The repo map is cached in-process for 15 seconds — rapid consecutive tasks within the same daemon process reuse the cached scan.

Long sessions are compressed automatically. When buildSessionWindow() finds a past session_compacted event, it:

  1. Uses the stored summary as the session history
  2. Keeps only events that occurred after the last compaction (up to 6)

On explicit compaction (compactSessionEvents()), the engine distills older events into a structured summary (goals, progress, files touched, failures, preserved tail) and emits a session_compacted event. Iterative compaction builds a rolling # Session Update on top of the previous summary rather than starting over.

Agent rules are loaded from instruction files discovered by walking the directory tree. Priority order (highest last = wins):

~/.umbra/UMBRA.md (global)
~/.umbra/AGENTS.md (global fallback)
↓ ancestor dirs (root → project parent)
↓ project dir UMBRA.md > AGENTS.md > CLAUDE.md > CODEX.md > GEMINI.md > QWEN.md > SYSTEM.md

Local rules override global ones because they appear last in the merged string.
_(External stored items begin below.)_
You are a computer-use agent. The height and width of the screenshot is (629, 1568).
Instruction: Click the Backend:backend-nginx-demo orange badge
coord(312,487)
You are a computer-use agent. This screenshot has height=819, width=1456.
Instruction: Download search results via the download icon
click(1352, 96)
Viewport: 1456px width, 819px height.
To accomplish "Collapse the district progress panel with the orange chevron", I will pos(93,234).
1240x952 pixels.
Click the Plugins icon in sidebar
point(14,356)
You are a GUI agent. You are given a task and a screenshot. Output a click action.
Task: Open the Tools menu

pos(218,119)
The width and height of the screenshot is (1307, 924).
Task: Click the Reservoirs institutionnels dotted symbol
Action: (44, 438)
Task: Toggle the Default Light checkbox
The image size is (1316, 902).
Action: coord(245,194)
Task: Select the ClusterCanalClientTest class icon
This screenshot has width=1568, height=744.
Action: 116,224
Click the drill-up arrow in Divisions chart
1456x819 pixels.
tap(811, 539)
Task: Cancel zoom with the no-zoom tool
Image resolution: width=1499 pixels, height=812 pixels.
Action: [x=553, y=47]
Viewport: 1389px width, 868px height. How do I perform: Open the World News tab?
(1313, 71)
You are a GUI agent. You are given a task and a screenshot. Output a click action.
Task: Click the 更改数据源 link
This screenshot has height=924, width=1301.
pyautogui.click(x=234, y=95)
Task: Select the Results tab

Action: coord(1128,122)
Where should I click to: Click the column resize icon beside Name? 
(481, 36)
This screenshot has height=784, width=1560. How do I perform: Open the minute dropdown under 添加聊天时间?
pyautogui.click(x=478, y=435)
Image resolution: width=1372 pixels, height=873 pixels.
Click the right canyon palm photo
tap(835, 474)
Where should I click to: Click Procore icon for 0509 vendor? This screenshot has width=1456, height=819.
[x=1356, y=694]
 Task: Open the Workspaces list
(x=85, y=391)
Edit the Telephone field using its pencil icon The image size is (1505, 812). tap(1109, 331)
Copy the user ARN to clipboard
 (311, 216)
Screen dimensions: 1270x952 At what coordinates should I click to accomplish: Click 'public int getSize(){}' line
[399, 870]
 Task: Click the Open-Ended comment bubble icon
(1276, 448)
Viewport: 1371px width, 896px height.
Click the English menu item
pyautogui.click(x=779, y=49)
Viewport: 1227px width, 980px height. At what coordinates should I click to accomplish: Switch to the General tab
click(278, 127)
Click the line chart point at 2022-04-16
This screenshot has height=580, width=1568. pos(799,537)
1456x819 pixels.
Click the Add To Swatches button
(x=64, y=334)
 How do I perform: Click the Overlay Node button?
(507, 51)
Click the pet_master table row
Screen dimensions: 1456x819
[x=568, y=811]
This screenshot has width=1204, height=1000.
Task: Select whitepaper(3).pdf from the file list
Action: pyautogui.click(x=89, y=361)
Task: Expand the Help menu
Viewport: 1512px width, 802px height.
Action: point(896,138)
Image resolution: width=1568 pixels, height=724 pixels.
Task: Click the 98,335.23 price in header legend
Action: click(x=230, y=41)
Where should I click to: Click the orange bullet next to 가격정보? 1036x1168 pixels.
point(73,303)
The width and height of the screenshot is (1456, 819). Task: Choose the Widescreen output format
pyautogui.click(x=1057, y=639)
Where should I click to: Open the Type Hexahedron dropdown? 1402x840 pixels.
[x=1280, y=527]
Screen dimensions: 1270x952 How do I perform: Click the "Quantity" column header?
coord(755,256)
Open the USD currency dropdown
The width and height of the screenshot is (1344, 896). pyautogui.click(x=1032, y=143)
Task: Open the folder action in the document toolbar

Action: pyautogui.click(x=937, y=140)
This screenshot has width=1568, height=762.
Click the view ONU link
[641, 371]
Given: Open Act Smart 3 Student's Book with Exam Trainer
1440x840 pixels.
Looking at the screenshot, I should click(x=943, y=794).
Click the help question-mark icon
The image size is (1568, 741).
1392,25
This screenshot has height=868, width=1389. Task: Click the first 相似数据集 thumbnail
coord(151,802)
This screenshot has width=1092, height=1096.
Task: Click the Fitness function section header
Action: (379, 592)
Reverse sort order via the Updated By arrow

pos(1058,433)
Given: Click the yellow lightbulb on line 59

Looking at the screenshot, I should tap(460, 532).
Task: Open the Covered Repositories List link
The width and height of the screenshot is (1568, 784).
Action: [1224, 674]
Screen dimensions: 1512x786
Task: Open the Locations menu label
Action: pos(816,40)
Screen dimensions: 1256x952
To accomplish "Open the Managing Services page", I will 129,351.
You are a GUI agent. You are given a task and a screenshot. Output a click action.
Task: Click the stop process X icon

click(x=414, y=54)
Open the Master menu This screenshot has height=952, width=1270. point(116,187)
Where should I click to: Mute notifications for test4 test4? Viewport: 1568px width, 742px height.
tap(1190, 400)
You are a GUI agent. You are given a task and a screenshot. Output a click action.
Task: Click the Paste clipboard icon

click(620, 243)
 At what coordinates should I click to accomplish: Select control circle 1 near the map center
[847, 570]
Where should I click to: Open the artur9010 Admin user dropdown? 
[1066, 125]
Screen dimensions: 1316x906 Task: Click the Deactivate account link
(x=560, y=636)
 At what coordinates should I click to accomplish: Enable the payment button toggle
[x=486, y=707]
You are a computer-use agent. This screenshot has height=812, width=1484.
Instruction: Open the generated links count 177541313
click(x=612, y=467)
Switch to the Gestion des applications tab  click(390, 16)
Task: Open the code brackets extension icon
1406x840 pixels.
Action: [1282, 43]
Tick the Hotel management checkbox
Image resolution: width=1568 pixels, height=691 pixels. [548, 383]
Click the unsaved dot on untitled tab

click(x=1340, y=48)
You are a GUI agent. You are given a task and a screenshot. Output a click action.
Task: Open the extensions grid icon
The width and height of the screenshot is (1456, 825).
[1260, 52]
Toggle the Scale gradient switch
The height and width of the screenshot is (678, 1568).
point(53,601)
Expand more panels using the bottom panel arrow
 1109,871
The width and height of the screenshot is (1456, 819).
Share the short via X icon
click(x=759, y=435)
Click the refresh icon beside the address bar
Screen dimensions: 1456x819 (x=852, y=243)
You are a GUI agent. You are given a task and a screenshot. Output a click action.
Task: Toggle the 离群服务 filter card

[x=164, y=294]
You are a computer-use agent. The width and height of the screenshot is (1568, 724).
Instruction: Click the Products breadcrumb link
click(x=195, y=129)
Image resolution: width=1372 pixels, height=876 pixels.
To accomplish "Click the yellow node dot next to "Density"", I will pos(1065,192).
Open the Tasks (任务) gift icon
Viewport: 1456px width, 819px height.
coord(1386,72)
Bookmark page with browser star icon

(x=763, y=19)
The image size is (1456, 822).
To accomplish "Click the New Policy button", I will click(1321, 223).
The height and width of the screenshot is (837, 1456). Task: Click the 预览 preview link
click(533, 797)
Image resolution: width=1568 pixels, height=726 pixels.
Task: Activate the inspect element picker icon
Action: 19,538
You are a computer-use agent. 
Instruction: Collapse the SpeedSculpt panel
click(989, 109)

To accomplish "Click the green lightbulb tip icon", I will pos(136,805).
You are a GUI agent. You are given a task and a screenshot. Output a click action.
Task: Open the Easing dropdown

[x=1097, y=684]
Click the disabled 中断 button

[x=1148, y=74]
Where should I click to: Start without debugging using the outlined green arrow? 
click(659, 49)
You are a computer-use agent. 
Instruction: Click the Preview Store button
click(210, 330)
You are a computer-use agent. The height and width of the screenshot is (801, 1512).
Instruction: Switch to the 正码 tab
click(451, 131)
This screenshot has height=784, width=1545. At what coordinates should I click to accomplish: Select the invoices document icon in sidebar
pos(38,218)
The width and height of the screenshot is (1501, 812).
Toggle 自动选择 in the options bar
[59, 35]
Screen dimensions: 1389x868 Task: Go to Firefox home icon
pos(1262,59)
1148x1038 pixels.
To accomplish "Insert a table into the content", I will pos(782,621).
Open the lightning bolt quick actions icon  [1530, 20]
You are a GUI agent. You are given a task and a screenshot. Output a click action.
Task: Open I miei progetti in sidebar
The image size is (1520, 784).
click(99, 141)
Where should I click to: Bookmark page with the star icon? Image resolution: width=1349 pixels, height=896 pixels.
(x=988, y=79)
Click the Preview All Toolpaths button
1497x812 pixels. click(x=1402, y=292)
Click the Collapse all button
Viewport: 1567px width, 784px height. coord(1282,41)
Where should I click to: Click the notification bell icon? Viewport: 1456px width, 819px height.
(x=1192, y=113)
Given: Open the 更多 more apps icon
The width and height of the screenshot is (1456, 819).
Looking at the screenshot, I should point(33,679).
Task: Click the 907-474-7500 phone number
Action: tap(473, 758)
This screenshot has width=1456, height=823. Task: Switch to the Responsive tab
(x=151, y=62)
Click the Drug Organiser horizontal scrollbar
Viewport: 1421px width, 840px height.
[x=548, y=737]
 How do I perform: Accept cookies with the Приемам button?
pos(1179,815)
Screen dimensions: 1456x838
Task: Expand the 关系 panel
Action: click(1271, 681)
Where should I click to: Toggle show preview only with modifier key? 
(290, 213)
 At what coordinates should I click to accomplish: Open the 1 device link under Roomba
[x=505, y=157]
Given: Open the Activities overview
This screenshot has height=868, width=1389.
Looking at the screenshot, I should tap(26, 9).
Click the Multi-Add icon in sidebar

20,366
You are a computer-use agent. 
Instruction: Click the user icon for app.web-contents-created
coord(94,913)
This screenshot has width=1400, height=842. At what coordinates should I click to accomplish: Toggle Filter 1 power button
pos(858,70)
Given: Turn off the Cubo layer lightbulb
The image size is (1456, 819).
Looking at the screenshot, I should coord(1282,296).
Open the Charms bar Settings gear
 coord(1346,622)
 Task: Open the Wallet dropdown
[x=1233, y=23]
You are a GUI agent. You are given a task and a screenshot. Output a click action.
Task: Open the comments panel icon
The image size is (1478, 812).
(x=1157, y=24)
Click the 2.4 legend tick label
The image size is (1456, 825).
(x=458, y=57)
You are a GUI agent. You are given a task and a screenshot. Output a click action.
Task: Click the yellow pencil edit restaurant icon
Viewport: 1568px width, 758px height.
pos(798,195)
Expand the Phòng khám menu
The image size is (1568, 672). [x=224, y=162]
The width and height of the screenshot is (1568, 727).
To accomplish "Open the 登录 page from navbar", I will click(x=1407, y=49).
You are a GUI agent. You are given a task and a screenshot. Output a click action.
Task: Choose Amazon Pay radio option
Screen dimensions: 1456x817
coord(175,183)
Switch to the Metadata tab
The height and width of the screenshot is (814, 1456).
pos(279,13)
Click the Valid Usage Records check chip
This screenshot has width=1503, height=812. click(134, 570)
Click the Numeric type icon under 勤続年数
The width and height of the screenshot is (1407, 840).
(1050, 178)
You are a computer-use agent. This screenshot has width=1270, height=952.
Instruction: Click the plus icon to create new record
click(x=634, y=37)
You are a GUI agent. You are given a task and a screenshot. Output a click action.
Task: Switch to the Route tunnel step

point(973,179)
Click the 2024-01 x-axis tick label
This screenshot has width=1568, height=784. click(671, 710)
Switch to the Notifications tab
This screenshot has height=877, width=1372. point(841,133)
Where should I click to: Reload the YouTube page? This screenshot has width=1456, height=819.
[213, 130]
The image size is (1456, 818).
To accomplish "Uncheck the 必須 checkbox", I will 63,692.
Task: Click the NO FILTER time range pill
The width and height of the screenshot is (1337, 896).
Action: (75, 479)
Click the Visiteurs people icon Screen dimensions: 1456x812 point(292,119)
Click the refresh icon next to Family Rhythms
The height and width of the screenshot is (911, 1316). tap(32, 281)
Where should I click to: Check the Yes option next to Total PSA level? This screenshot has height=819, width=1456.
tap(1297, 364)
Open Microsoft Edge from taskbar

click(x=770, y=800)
Each section is measured independently:

SectionContent
taskThe user’s task description
agentsMerged instruction files
memoryLong-term memory text
repo_mapAST-generated project outline
similar_memoriesVector-retrieved past context
session_summaryCompacted session history
recent_eventsLast N raw session events

The budget report (withinBudget, remainingTokens) is returned with every context build so the caller can decide whether to trim sections.